*SOURCE:*
==================================================
DISCLOSURE OF THE INVENTION

An object of the present is to provide an electrically heated window glass in which an electric power load may be suppressed by causing a consumed electric power for energizing a heater to be variable depending on the purpose of heating.

Another object of the present invention is to provide an electrically heated window glass which does not require dedicated terminals for detecting an excessive heating of glass panels due to a heater abnormality.

In order to achieve the object of the present invention, an electrically heated window glass in accordance with the present invention comprises two glass panels laminated to each other; a plurality of heaters sandwiched between the two glass panels for heating the glass panels, the heaters being positioned in such a manner that the heaters divide the surface of the laminated glass panels into plural parts; a plurality bus bars each provided at the end portions of each of the plurality of heaters for feeding thereto; and a changeover means for switching the connection between selected one of the plurality of bus bars and a DC power supply to heat the plurality of heaters in a series connected manner or parallel connected manner. The electrically heated window glass further comprises a current detecting circuit for separately detecting a current through each of the plurality of bus bars to obtain a condition representing no breakage of the laminated two glass panels from resistances between bus bars based on detected current values to sense an excessive heating of the laminated glass panels.
==================================================
*TO DO:*
**A.** According to the window glass text, what sits between the two laminated glass panels to heat them?
**B.** Copy the entries beginning with the line containing "You are a GUI" and continuing through the line containing "pyautogui.click(x=232, y=279)", with the pictures omitted.
The entries are unrelated to the window glass text.

[Text and item location entries]
==================================================
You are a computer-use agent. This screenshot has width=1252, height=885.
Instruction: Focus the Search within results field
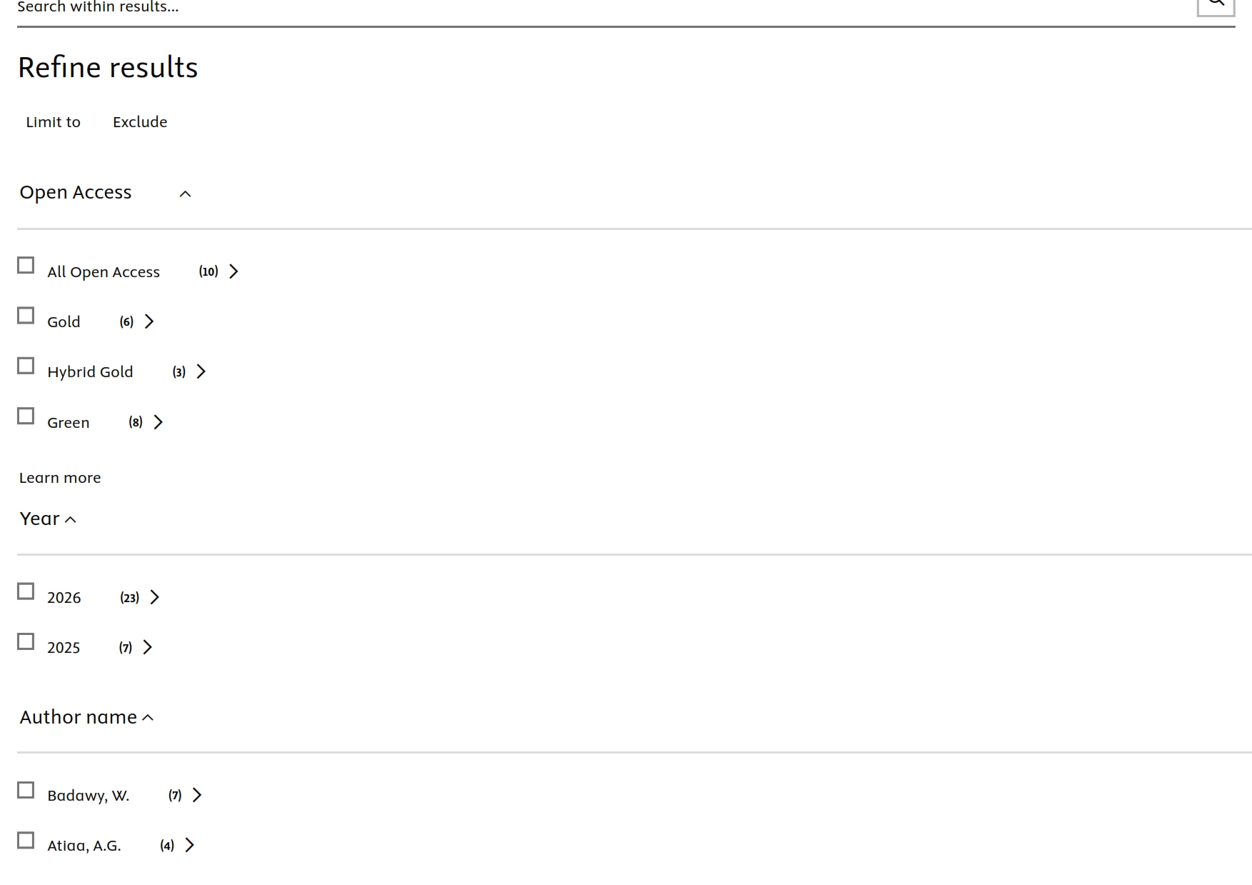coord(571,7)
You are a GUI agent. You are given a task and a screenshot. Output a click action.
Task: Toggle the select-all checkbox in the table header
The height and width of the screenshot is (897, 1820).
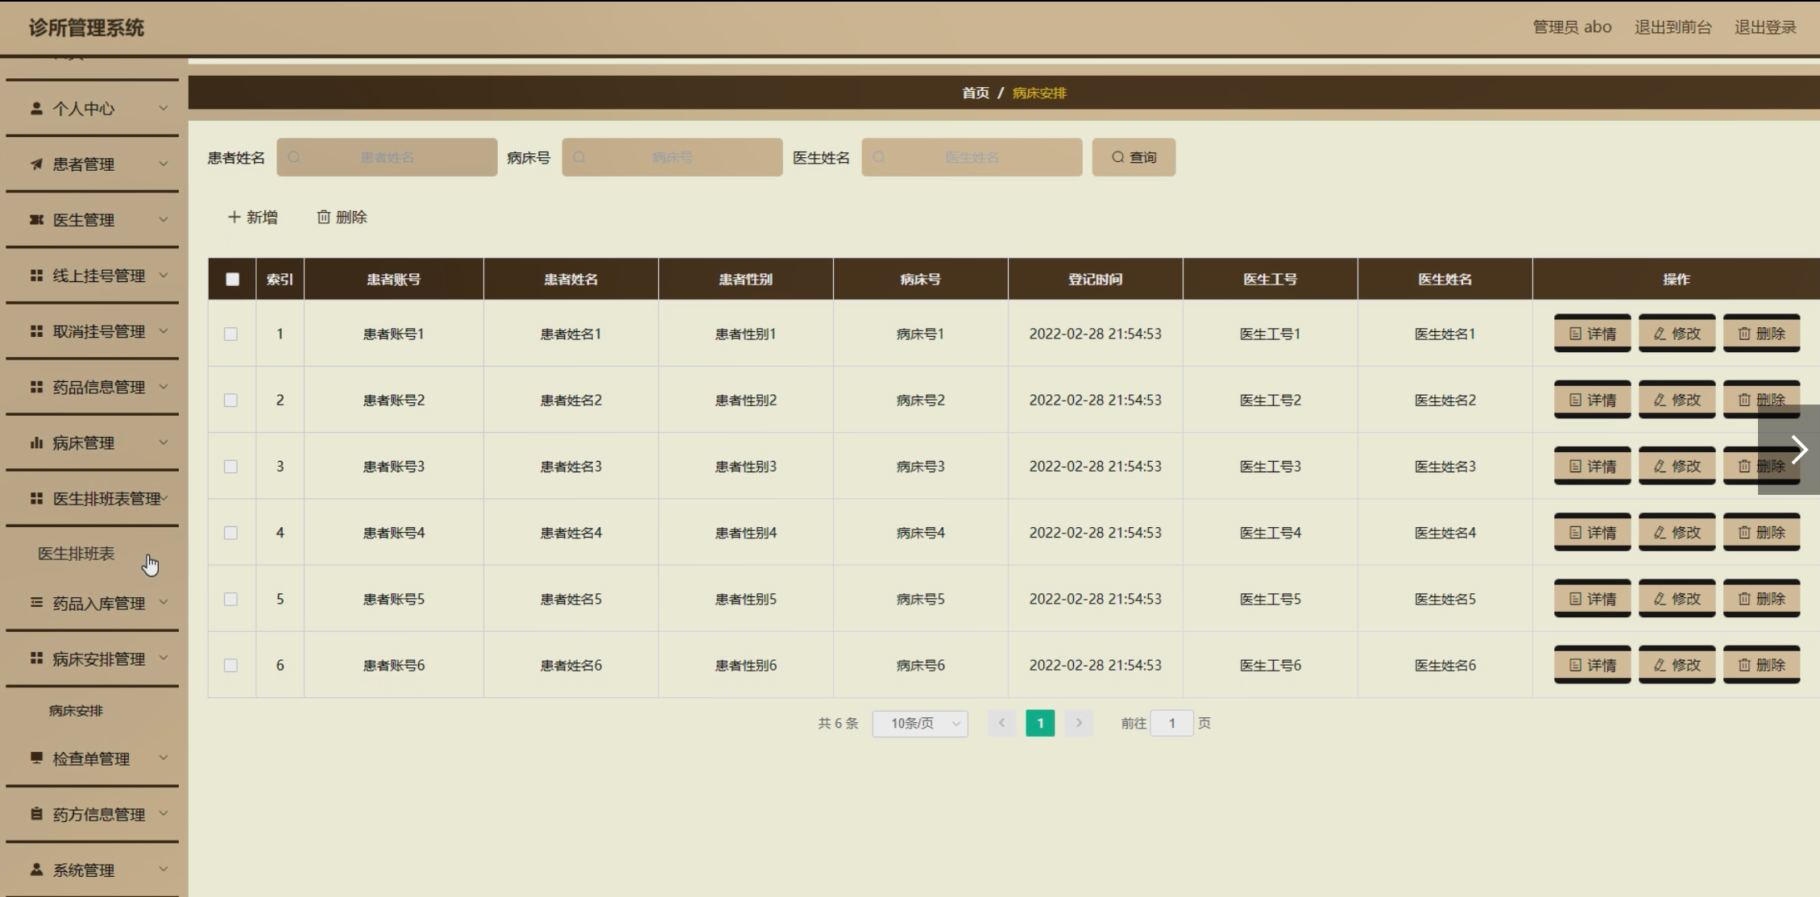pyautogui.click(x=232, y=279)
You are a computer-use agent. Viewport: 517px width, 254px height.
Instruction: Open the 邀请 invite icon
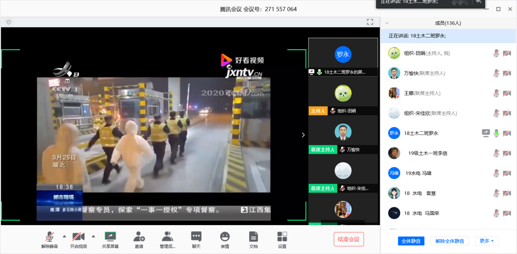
==================================================
*EXPECTED ANSWERS:*
**A.** A plurality of heaters.

**B.**
You are a GUI agent. You are given a task and a screenshot. Output a click action.
Task: Toggle the select-all checkbox in the table header
The height and width of the screenshot is (897, 1820).
pyautogui.click(x=232, y=279)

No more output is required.